Alabama Governor Kay Ivey signed HB8 last week, which restricts convenience stores to selling just the 34 tobacco and menthol-flavored e-cigarette products approved by the FDA. Alabama.com stated that all other flavors—including thousands currently pending FDA review—will be banned from sale except in age-restricted vape shops.
HB8 also:
- Bans vape sales in vending machines.
- Increases penalties for selling to minors under 21.
- Requires vape products sold in Alabama to be U.S.-manufactured.
- Authorizes retailers to obtain licenses to sell alternative nicotine products.
The law takes effect on June 1.
According to Alabama.com, “Convenience stores throughout the state will have to remove flavored vape products under the new law. A representative with the industry, in recent days, argued that the proposal will devastate small businesses, noting that alternative nicotine products account for about 30% of convenience store sales.”
State Sen. David Sessions, R-Mobile, who sponsored the measure in the Senate, said, “I hate it for [c-stores]. … A few bad actors can cause problems. But when you have folks out there selling to underage people without checking IDs, then that’s a problem.”

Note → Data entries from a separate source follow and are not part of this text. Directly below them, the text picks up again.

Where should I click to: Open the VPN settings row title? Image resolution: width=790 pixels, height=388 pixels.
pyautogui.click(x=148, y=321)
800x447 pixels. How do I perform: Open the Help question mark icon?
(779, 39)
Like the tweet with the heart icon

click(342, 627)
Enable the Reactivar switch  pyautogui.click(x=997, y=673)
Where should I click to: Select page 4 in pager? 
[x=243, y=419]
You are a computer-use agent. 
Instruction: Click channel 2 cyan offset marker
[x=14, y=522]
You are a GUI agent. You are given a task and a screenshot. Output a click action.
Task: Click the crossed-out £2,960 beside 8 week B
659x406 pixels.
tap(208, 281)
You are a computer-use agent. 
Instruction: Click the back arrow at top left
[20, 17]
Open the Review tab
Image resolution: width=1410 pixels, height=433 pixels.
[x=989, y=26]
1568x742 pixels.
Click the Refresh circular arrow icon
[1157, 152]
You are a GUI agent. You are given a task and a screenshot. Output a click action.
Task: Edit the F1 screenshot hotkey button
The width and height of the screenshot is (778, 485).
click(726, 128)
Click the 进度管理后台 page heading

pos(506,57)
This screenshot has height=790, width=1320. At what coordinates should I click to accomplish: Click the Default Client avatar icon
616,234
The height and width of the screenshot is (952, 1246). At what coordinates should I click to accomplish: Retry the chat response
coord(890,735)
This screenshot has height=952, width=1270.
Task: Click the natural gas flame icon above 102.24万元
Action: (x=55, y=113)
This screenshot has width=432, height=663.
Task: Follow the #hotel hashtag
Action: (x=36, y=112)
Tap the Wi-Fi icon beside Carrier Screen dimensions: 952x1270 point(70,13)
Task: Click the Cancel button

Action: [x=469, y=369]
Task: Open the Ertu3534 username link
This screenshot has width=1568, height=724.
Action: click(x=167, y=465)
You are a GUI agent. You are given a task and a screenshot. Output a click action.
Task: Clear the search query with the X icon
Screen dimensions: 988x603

If ID-verification is the issue, there is a solution for c-stores that does not restrict the products they can sell. TruAge is an innovative, universally accepted age-verification system that makes it easier to more accurately verify an adult customer’s age when purchasing legal, age-restricted products.
“TruAge is a great solution that instills trust in regulators that c-stores are the most trusted channel for age-verification,” Grant Bleecher, head of business development and growth, TruAge. If you’re interested in learning how TruAge can help your business, reach out to Bleecher at gbleecher@mytruage.org.
TruAge and its core technology was incorporated into the latest W3C Verified Credentials, Verifiable Credentials 2.0, which were introduced last week. The World Wide Web Consortium (W3C) is an international council created in 1994 to create and publish web standards to ensure the growth and development of the web.
The new W3C Verified Credentials, which were ratified in late April by its governing body, are a comprehensive update to web standards and affirm that TruAge technology is the centralized standard for digital personhood, making TruAge the accepted standard for all applications that involve age verification.